• _DATASET_:
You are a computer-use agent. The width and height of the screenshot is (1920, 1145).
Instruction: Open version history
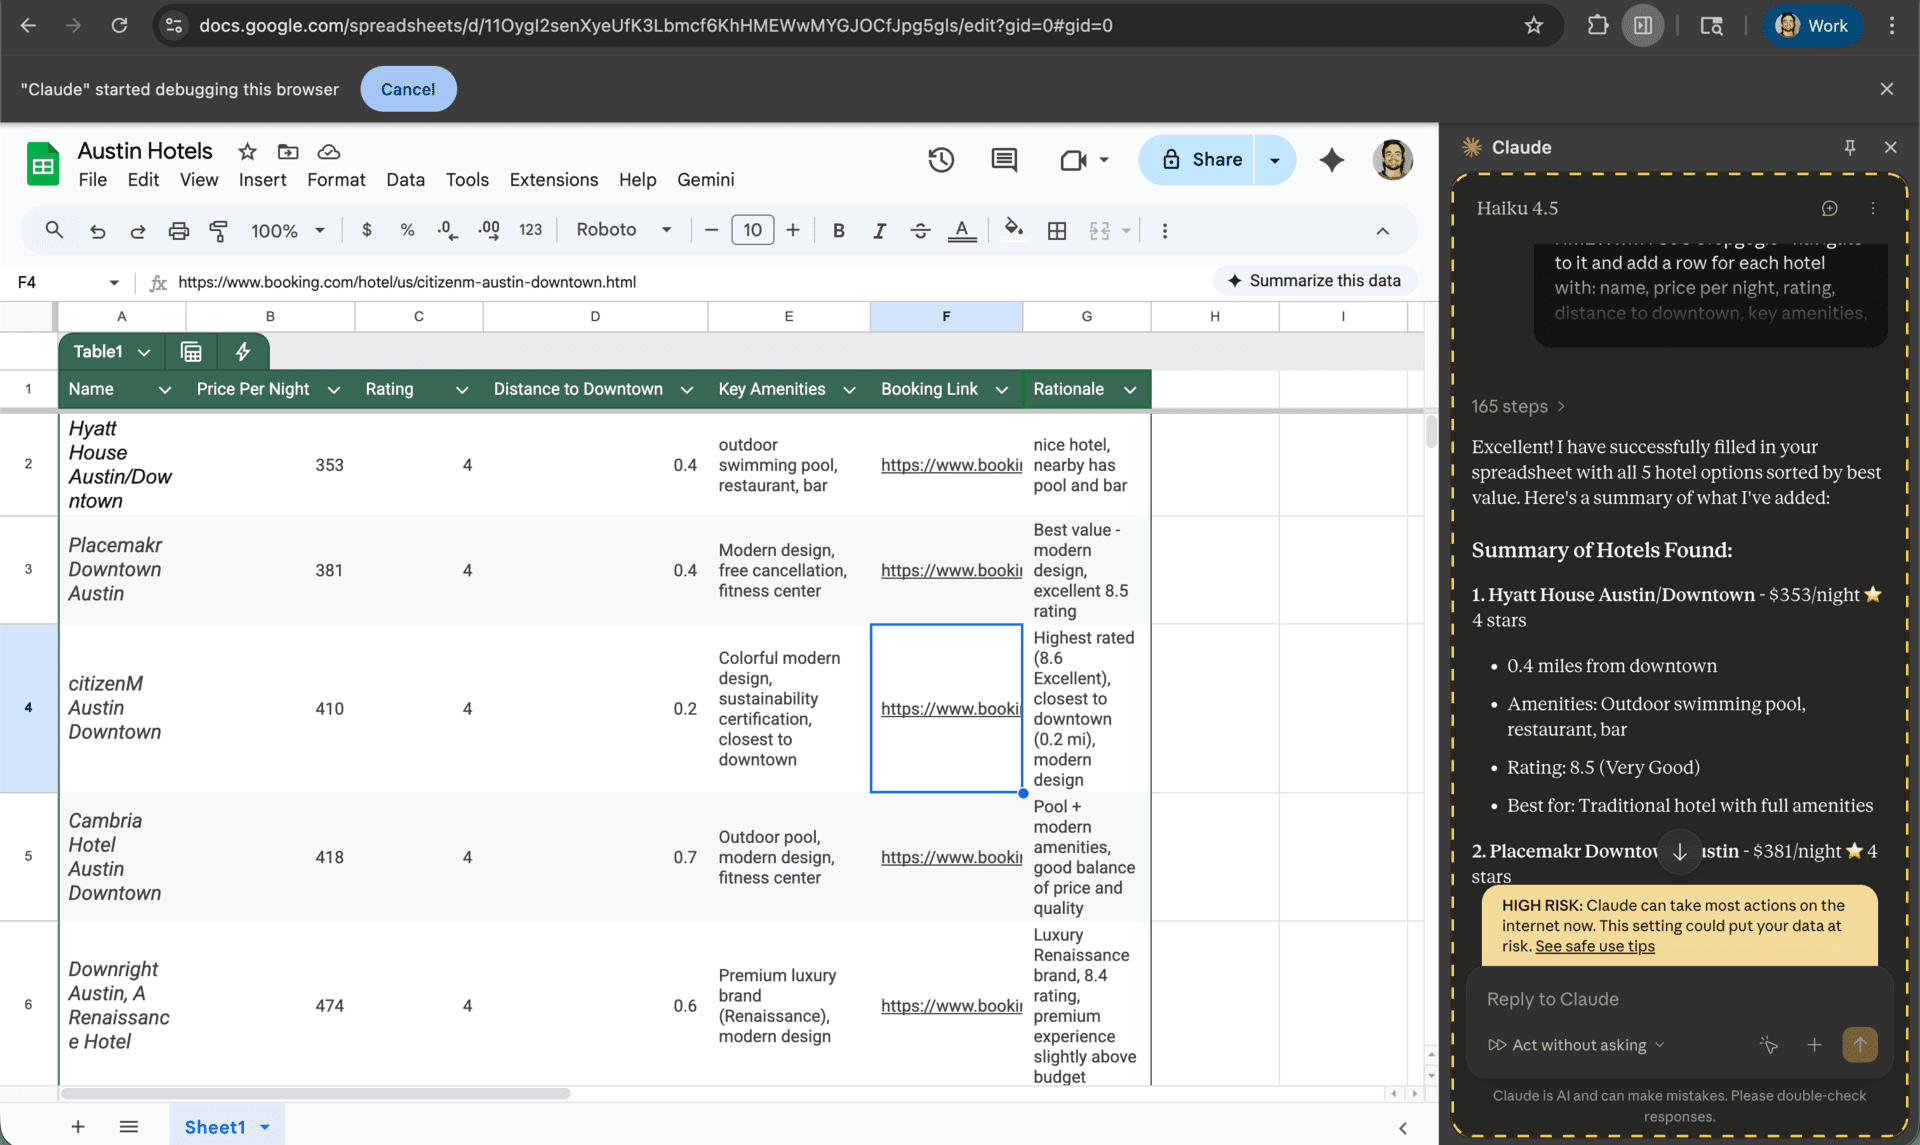click(x=941, y=160)
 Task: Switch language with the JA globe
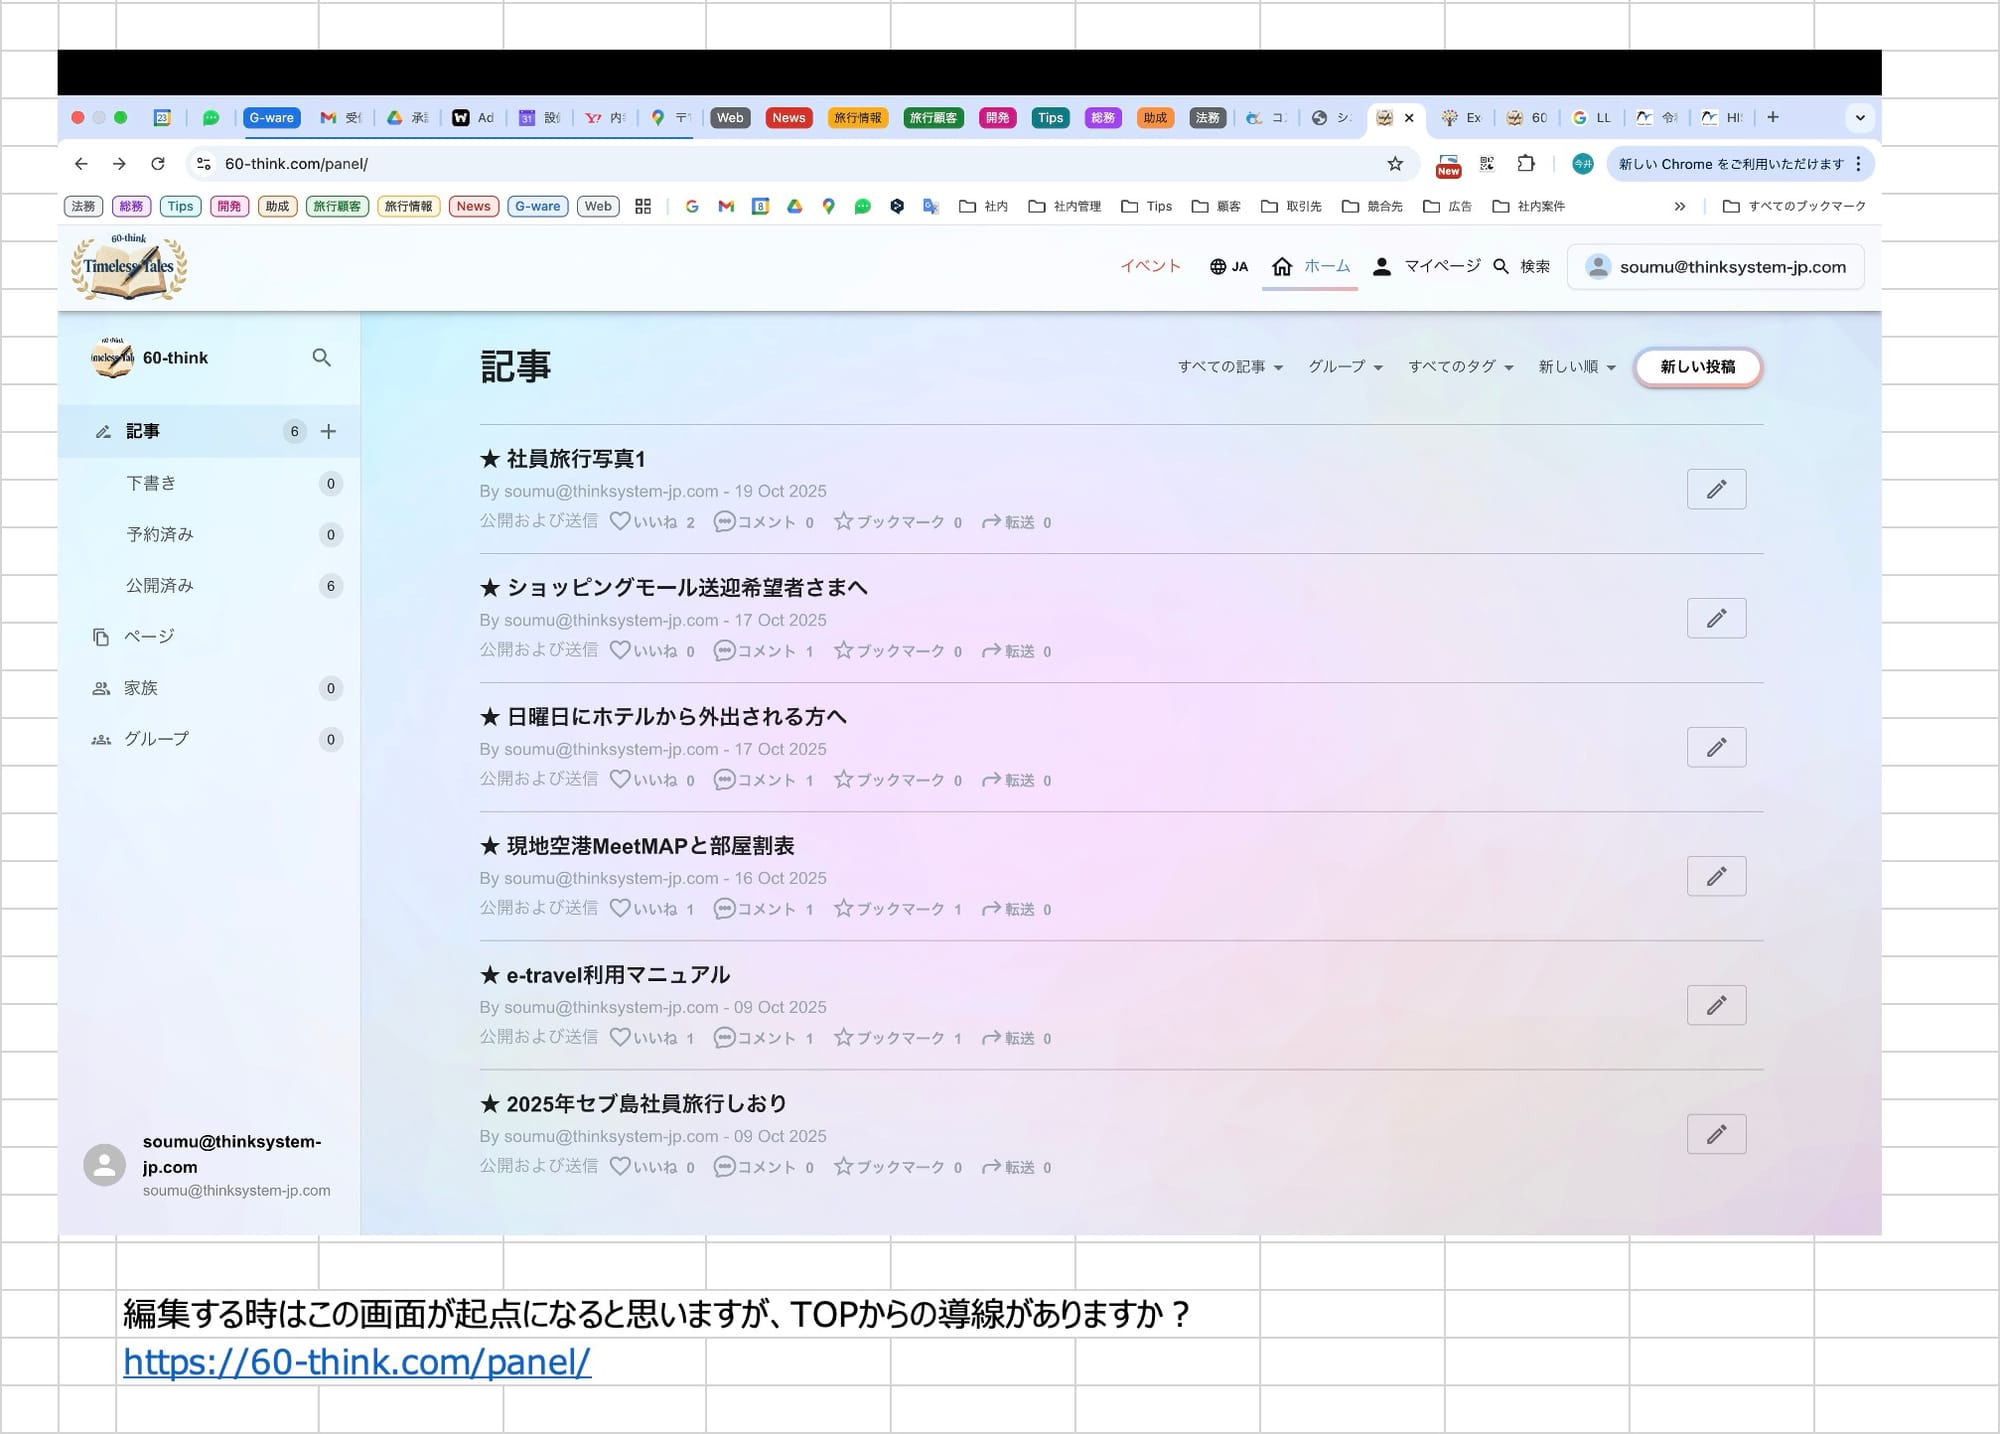pyautogui.click(x=1229, y=267)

• _TASK TO COMPLETE_:
The data above should be restated exactly, with its images dropped.

• _PROBLEM SOLUTION_:
You are a computer-use agent. The width and height of the screenshot is (1920, 1145).
Instruction: Open version history
click(x=941, y=160)
 Task: Switch language with the JA globe
pyautogui.click(x=1229, y=267)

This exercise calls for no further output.